──────── Information given

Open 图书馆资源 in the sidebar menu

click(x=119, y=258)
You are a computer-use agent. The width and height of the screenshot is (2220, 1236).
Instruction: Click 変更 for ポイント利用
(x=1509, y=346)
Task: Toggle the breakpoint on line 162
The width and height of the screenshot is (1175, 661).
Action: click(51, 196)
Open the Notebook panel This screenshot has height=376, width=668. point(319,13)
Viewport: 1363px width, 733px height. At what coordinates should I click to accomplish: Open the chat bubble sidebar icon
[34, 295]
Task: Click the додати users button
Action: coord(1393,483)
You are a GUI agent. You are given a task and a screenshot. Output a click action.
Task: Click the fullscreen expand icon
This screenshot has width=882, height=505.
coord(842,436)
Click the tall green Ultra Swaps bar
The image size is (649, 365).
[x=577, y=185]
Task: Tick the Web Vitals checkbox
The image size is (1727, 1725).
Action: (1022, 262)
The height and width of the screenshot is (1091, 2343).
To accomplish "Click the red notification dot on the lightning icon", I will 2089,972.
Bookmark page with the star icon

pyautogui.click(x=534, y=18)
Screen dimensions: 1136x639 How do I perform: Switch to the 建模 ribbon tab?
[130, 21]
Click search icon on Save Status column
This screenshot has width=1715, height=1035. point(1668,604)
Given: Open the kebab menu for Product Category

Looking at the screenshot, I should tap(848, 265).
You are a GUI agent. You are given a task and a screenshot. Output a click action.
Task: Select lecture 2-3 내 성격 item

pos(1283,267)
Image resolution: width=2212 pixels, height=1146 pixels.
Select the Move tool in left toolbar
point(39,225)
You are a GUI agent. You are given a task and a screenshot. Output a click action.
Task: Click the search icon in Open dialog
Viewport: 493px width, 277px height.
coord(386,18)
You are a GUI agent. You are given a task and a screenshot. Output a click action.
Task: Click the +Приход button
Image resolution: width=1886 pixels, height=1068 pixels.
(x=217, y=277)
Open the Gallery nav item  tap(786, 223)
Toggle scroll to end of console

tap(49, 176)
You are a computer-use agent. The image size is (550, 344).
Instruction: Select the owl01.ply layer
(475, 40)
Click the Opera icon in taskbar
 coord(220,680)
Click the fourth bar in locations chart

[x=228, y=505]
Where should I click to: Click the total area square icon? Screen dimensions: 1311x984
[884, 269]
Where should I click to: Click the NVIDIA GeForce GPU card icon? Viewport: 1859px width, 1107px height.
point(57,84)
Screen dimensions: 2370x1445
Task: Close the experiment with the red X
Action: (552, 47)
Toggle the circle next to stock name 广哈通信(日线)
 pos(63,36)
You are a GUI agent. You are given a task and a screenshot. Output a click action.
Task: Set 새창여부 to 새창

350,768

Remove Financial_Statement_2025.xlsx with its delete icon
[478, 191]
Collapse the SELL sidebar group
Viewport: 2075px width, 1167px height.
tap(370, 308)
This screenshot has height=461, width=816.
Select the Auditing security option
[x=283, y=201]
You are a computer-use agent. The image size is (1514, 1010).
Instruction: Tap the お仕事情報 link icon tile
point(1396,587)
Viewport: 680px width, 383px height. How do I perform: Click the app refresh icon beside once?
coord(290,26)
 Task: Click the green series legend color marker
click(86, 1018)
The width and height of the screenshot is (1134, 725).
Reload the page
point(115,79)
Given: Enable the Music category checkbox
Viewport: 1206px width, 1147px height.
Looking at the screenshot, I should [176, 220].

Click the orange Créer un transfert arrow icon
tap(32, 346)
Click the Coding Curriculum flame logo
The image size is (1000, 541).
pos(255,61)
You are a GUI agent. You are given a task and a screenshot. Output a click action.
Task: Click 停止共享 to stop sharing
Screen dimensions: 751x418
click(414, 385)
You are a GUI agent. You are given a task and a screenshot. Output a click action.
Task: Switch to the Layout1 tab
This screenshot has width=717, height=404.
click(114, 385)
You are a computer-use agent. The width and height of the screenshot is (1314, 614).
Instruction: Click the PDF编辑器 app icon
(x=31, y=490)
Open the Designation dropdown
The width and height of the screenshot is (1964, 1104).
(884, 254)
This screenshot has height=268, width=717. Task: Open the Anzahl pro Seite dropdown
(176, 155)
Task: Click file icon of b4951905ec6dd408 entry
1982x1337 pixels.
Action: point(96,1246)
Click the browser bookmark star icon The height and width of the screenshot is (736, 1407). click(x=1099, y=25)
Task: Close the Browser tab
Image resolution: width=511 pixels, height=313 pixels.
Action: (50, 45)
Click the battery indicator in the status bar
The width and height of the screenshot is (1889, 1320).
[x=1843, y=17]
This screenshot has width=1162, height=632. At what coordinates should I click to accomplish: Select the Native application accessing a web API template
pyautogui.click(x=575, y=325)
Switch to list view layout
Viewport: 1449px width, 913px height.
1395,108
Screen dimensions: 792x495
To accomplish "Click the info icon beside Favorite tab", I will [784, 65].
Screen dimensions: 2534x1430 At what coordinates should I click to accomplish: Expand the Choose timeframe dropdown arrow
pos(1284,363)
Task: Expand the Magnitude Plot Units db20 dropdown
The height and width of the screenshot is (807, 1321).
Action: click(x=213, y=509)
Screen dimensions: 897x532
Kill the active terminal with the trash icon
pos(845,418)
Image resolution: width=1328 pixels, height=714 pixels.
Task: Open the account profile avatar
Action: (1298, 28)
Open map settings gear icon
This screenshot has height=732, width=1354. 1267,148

────────────────

(Exercise aim) Write the data out once more. Keep every word the same.

(Written answer)
Open 图书馆资源 in the sidebar menu

click(x=119, y=258)
You are a computer-use agent. The width and height of the screenshot is (2220, 1236).
Instruction: Click 変更 for ポイント利用
(x=1509, y=346)
Task: Toggle the breakpoint on line 162
The width and height of the screenshot is (1175, 661).
Action: click(51, 196)
Open the Notebook panel This screenshot has height=376, width=668. point(319,13)
Viewport: 1363px width, 733px height. At what coordinates should I click to accomplish: Open the chat bubble sidebar icon
[34, 295]
Task: Click the додати users button
Action: coord(1393,483)
You are a GUI agent. You are given a task and a screenshot. Output a click action.
Task: Click the fullscreen expand icon
This screenshot has width=882, height=505.
coord(842,436)
Click the tall green Ultra Swaps bar
The image size is (649, 365).
[x=577, y=185]
Task: Tick the Web Vitals checkbox
The image size is (1727, 1725).
Action: (1022, 262)
The height and width of the screenshot is (1091, 2343).
To accomplish "Click the red notification dot on the lightning icon", I will 2089,972.
Bookmark page with the star icon

pyautogui.click(x=534, y=18)
Screen dimensions: 1136x639 How do I perform: Switch to the 建模 ribbon tab?
[130, 21]
Click search icon on Save Status column
This screenshot has width=1715, height=1035. point(1668,604)
Given: Open the kebab menu for Product Category

Looking at the screenshot, I should tap(848, 265).
You are a GUI agent. You are given a task and a screenshot. Output a click action.
Task: Select lecture 2-3 내 성격 item

pos(1283,267)
Image resolution: width=2212 pixels, height=1146 pixels.
Select the Move tool in left toolbar
point(39,225)
You are a GUI agent. You are given a task and a screenshot. Output a click action.
Task: Click the search icon in Open dialog
Viewport: 493px width, 277px height.
coord(386,18)
You are a GUI agent. You are given a task and a screenshot. Output a click action.
Task: Click the +Приход button
Image resolution: width=1886 pixels, height=1068 pixels.
(x=217, y=277)
Open the Gallery nav item  tap(786, 223)
Toggle scroll to end of console

tap(49, 176)
You are a computer-use agent. The image size is (550, 344).
Instruction: Select the owl01.ply layer
(475, 40)
Click the Opera icon in taskbar
 coord(220,680)
Click the fourth bar in locations chart

[x=228, y=505]
Where should I click to: Click the total area square icon? Screen dimensions: 1311x984
[884, 269]
Where should I click to: Click the NVIDIA GeForce GPU card icon? Viewport: 1859px width, 1107px height.
point(57,84)
Screen dimensions: 2370x1445
Task: Close the experiment with the red X
Action: (552, 47)
Toggle the circle next to stock name 广哈通信(日线)
 pos(63,36)
You are a GUI agent. You are given a task and a screenshot. Output a click action.
Task: Set 새창여부 to 새창

350,768

Remove Financial_Statement_2025.xlsx with its delete icon
[478, 191]
Collapse the SELL sidebar group
Viewport: 2075px width, 1167px height.
tap(370, 308)
This screenshot has height=461, width=816.
Select the Auditing security option
[x=283, y=201]
You are a computer-use agent. The image size is (1514, 1010).
Instruction: Tap the お仕事情報 link icon tile
point(1396,587)
Viewport: 680px width, 383px height. How do I perform: Click the app refresh icon beside once?
coord(290,26)
 Task: Click the green series legend color marker
click(86, 1018)
The width and height of the screenshot is (1134, 725).
Reload the page
point(115,79)
Given: Enable the Music category checkbox
Viewport: 1206px width, 1147px height.
Looking at the screenshot, I should [176, 220].

Click the orange Créer un transfert arrow icon
tap(32, 346)
Click the Coding Curriculum flame logo
The image size is (1000, 541).
pos(255,61)
You are a GUI agent. You are given a task and a screenshot. Output a click action.
Task: Click 停止共享 to stop sharing
Screen dimensions: 751x418
click(414, 385)
You are a GUI agent. You are given a task and a screenshot. Output a click action.
Task: Switch to the Layout1 tab
This screenshot has width=717, height=404.
click(114, 385)
You are a computer-use agent. The width and height of the screenshot is (1314, 614).
Instruction: Click the PDF编辑器 app icon
(x=31, y=490)
Open the Designation dropdown
The width and height of the screenshot is (1964, 1104).
(884, 254)
This screenshot has height=268, width=717. Task: Open the Anzahl pro Seite dropdown
(176, 155)
Task: Click file icon of b4951905ec6dd408 entry
1982x1337 pixels.
Action: point(96,1246)
Click the browser bookmark star icon The height and width of the screenshot is (736, 1407). click(x=1099, y=25)
Task: Close the Browser tab
Image resolution: width=511 pixels, height=313 pixels.
Action: (50, 45)
Click the battery indicator in the status bar
The width and height of the screenshot is (1889, 1320).
[x=1843, y=17]
This screenshot has width=1162, height=632. At what coordinates should I click to accomplish: Select the Native application accessing a web API template
pyautogui.click(x=575, y=325)
Switch to list view layout
Viewport: 1449px width, 913px height.
1395,108
Screen dimensions: 792x495
To accomplish "Click the info icon beside Favorite tab", I will [784, 65].
Screen dimensions: 2534x1430 At what coordinates should I click to accomplish: Expand the Choose timeframe dropdown arrow
pos(1284,363)
Task: Expand the Magnitude Plot Units db20 dropdown
The height and width of the screenshot is (807, 1321).
Action: click(x=213, y=509)
Screen dimensions: 897x532
Kill the active terminal with the trash icon
pos(845,418)
Image resolution: width=1328 pixels, height=714 pixels.
Task: Open the account profile avatar
Action: (1298, 28)
Open map settings gear icon
This screenshot has height=732, width=1354. 1267,148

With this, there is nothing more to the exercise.